• **ACTION ITEM**
Each line of the listing that contains the word "page" is to be copied.

• **INPUT MATERIAL**
════════════════

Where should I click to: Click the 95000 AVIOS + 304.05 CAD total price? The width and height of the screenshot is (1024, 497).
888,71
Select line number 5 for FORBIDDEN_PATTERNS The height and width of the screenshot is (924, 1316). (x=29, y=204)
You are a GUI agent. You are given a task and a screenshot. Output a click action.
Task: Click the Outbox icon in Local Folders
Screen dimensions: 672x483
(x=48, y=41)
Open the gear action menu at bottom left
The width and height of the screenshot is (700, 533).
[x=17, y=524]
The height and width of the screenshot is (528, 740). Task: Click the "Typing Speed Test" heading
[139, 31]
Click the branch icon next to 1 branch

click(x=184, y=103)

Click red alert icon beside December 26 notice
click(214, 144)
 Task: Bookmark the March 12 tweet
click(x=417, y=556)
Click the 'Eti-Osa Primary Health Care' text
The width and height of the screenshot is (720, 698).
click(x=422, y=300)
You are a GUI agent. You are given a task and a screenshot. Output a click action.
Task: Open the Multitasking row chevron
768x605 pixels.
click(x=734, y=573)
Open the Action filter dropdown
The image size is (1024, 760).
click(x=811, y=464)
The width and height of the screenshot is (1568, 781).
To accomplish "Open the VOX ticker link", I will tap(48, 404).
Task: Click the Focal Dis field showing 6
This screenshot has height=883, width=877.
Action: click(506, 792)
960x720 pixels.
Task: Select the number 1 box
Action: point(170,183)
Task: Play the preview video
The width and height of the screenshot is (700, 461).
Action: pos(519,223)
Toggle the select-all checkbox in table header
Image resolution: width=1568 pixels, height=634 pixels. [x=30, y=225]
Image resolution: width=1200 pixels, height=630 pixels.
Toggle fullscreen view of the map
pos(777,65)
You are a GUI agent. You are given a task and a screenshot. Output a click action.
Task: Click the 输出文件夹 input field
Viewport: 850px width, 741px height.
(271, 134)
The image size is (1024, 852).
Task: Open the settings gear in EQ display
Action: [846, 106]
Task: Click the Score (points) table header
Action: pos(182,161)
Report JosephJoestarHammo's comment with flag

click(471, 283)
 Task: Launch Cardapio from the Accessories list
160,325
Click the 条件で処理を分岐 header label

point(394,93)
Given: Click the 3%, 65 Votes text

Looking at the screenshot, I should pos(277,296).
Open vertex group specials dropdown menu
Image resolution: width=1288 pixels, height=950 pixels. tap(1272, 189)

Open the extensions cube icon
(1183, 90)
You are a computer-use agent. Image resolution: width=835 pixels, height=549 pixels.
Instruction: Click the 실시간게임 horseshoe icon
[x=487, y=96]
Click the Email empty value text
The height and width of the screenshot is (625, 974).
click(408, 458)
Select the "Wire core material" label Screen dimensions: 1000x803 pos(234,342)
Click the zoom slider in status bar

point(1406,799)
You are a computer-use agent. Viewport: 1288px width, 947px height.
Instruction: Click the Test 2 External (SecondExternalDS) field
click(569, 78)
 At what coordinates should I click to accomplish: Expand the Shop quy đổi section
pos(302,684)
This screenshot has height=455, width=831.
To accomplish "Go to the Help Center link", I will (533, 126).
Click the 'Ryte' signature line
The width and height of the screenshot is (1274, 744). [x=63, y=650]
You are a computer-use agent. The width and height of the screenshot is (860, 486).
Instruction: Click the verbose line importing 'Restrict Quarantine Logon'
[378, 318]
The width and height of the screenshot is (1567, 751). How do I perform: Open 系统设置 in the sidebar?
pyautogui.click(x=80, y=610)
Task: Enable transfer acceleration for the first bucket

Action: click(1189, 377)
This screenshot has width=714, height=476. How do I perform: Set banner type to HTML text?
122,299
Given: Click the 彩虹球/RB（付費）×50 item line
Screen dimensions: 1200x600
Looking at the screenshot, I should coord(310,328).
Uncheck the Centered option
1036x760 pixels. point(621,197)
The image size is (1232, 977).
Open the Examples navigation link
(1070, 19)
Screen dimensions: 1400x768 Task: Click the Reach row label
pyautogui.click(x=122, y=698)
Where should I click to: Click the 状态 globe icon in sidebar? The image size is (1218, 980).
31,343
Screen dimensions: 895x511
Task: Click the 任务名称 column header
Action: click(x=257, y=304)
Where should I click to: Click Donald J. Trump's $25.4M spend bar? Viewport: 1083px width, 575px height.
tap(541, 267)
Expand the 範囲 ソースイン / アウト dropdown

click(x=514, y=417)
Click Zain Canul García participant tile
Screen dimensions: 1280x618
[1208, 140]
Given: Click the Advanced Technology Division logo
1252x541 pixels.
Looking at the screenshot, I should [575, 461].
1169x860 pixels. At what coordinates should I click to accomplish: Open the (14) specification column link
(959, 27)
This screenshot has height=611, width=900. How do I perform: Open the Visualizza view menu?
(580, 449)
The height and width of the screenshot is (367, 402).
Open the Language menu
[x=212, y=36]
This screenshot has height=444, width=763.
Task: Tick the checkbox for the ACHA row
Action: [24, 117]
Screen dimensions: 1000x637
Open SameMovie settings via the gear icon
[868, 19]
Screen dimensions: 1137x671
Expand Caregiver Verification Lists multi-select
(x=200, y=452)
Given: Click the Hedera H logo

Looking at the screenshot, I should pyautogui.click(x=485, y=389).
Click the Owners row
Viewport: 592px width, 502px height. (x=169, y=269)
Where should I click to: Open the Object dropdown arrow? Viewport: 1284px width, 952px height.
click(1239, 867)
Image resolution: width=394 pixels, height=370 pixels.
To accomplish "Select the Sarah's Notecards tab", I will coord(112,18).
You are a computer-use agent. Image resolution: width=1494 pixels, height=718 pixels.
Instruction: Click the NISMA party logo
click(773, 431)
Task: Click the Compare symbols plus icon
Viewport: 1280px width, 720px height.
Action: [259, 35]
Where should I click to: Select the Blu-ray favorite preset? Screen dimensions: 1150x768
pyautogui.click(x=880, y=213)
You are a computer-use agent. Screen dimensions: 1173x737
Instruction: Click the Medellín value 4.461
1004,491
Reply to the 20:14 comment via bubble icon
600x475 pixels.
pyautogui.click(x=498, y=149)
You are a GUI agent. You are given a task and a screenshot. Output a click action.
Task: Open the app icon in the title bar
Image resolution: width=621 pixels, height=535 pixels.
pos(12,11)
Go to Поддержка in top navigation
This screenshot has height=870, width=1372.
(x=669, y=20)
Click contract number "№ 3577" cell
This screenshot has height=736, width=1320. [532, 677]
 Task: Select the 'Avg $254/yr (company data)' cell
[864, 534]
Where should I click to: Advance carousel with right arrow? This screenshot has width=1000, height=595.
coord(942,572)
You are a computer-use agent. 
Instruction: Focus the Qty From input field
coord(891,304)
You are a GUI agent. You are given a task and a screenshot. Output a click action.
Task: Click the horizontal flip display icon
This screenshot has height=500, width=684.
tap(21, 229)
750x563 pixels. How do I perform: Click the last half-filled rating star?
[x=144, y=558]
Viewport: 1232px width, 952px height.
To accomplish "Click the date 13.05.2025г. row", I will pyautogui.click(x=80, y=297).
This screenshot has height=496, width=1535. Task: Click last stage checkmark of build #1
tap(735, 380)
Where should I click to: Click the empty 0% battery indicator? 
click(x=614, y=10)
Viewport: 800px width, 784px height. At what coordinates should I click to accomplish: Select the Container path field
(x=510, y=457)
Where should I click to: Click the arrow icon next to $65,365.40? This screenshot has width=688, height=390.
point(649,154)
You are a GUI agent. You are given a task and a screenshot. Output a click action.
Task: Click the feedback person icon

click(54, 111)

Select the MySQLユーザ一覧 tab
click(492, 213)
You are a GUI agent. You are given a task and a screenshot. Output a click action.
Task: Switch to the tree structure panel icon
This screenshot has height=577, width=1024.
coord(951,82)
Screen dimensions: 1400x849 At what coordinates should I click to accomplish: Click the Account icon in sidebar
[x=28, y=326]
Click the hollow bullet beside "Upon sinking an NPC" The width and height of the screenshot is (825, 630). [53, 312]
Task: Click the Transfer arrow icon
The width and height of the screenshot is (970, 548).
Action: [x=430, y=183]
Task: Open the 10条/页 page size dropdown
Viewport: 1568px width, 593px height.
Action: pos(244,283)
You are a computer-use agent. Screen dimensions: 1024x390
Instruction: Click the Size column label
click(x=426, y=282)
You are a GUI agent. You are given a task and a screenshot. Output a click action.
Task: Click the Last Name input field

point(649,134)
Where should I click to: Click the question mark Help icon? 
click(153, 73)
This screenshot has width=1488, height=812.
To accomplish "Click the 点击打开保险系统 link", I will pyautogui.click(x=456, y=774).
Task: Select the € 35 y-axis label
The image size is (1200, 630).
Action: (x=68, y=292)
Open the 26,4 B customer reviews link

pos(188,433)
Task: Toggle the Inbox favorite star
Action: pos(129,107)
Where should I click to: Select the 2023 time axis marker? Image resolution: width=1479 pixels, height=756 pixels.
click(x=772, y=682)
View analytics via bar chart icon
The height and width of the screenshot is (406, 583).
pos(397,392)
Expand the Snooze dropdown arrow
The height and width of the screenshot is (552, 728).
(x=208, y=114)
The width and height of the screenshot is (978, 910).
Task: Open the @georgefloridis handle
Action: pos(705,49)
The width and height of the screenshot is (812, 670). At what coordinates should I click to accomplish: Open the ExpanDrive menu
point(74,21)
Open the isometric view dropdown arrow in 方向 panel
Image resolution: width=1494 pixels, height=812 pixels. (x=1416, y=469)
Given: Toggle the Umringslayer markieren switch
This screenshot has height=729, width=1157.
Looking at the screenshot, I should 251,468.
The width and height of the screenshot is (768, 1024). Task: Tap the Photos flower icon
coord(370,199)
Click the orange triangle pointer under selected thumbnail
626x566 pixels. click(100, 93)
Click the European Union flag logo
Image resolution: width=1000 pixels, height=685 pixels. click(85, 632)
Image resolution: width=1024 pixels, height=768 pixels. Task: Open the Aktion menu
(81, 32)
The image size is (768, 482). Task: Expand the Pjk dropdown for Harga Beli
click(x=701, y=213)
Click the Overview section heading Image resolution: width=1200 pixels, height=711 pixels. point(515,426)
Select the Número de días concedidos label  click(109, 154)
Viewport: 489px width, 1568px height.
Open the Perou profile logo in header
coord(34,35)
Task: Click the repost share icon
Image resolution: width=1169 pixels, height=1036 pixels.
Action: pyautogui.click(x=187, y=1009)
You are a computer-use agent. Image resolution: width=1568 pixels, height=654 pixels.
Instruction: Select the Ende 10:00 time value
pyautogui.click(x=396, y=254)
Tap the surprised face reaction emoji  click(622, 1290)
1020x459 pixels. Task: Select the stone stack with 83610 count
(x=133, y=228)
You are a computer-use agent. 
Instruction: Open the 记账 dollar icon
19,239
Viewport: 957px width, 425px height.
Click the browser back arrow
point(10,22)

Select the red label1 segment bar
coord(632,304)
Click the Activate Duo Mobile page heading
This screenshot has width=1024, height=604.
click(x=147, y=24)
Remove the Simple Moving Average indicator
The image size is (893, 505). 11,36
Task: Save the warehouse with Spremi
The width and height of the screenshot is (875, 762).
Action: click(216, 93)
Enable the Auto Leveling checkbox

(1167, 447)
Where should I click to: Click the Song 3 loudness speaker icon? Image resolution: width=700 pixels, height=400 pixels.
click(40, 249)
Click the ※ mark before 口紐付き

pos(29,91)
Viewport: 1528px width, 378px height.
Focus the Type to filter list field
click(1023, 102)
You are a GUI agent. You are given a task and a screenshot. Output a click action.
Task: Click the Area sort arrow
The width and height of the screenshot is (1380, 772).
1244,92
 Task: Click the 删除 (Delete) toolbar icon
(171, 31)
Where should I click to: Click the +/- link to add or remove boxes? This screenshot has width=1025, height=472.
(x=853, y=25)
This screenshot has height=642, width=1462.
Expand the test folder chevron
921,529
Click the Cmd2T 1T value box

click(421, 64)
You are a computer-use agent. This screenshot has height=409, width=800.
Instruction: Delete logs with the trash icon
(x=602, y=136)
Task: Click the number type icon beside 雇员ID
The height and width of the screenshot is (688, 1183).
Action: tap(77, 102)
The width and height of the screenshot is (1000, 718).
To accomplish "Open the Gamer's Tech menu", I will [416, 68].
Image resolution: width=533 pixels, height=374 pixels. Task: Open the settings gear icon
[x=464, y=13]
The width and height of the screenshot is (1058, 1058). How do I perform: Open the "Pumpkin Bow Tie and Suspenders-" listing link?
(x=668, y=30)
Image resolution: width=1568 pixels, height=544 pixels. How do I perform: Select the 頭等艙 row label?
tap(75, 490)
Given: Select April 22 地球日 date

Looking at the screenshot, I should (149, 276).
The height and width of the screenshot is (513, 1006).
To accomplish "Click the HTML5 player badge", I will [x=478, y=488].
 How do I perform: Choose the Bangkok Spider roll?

════════════════

• **RESULT FOR THIS EXERCISE**
Task: Open the 10条/页 page size dropdown
Click the Activate Duo Mobile page heading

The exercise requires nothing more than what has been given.